Give the data below again exactly, and drop each picture from it.

Saved data entries:
━━━━
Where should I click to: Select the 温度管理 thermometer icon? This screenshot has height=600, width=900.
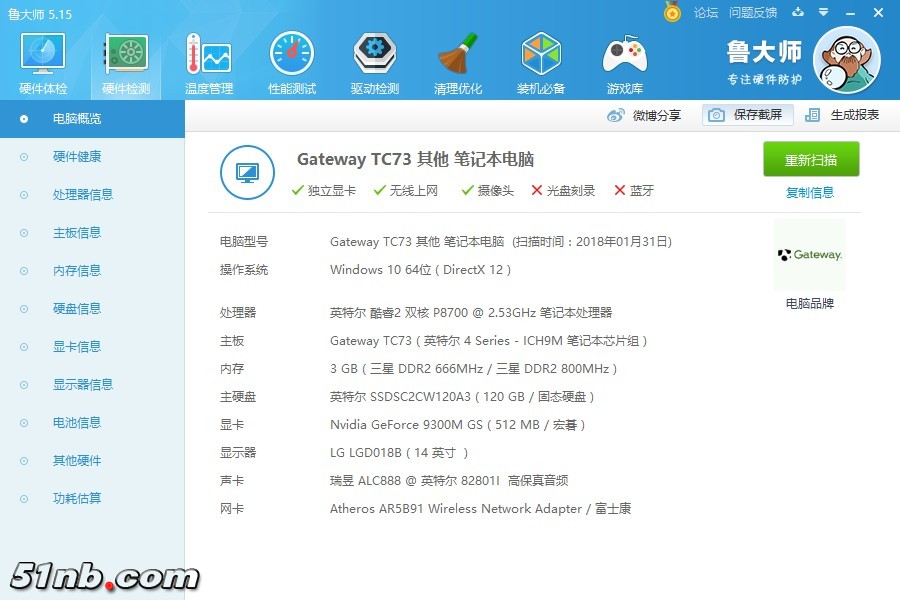(x=208, y=62)
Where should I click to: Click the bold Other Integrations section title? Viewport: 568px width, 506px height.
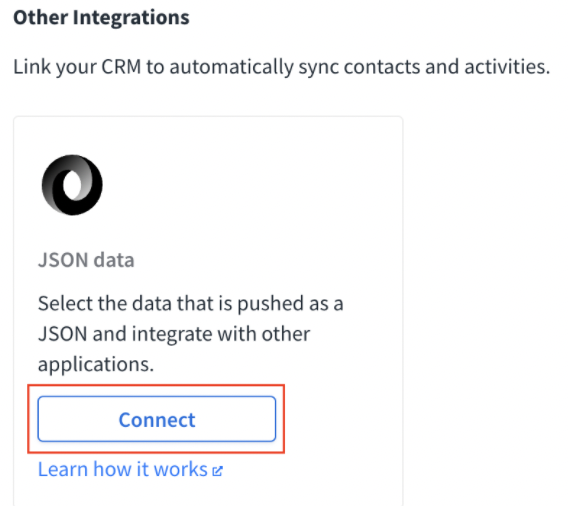101,17
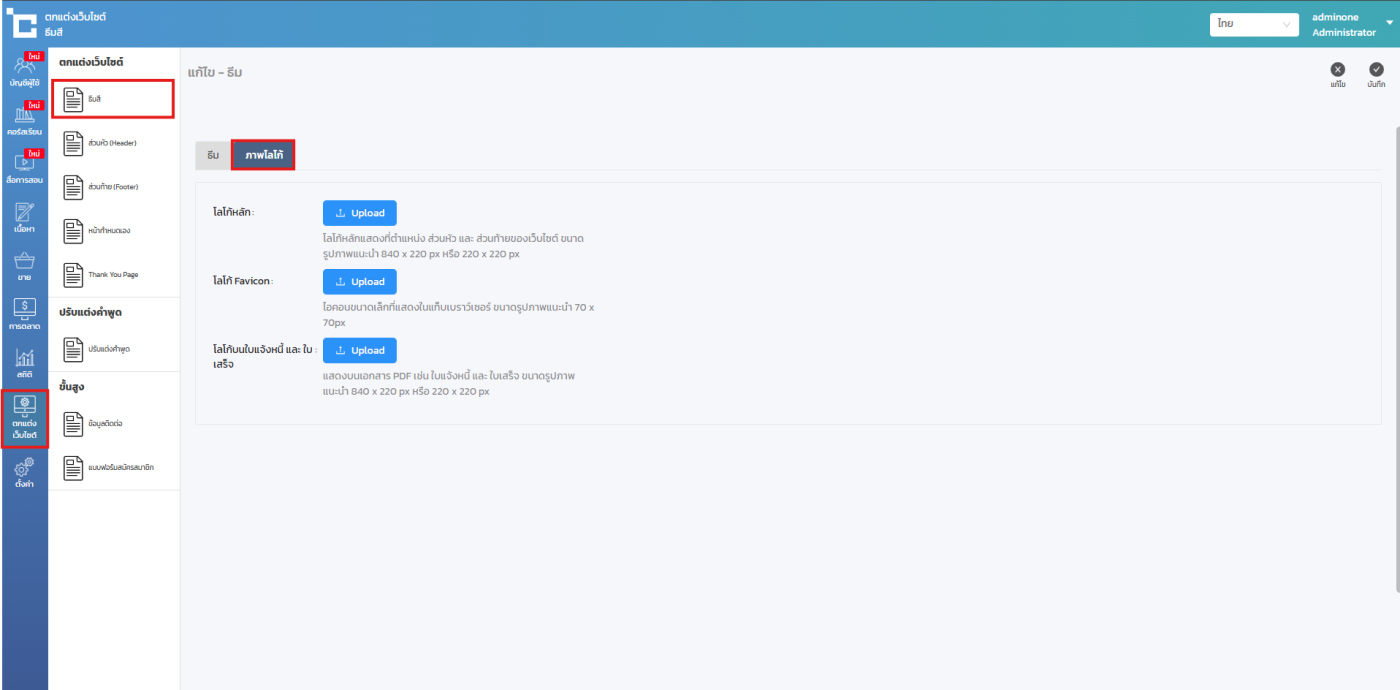Open the สถิติ (statistics) chart icon
Image resolution: width=1400 pixels, height=690 pixels.
pyautogui.click(x=24, y=364)
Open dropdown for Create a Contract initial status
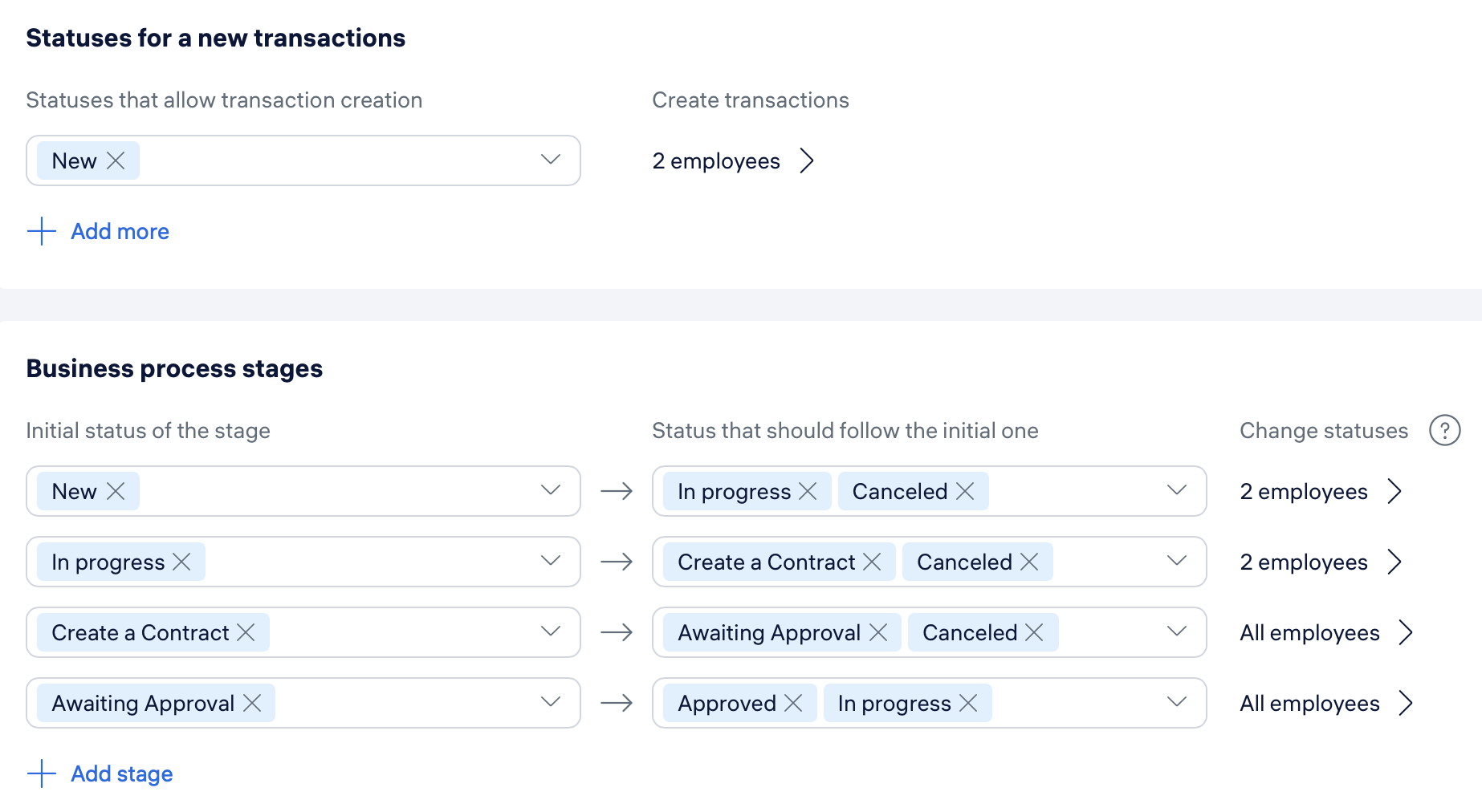This screenshot has width=1482, height=812. pyautogui.click(x=550, y=631)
━━━━
EXERCISE RESPONSE
Where should I click to: Select the 温度管理 thermometer icon? This screenshot has height=600, width=900.
(x=208, y=62)
Where should I click to: Click the bold Other Integrations section title? Viewport: 568px width, 506px height.
101,17
Open the สถิติ (statistics) chart icon
Image resolution: width=1400 pixels, height=690 pixels.
pyautogui.click(x=24, y=364)
Open dropdown for Create a Contract initial status
This screenshot has width=1482, height=812. pyautogui.click(x=550, y=631)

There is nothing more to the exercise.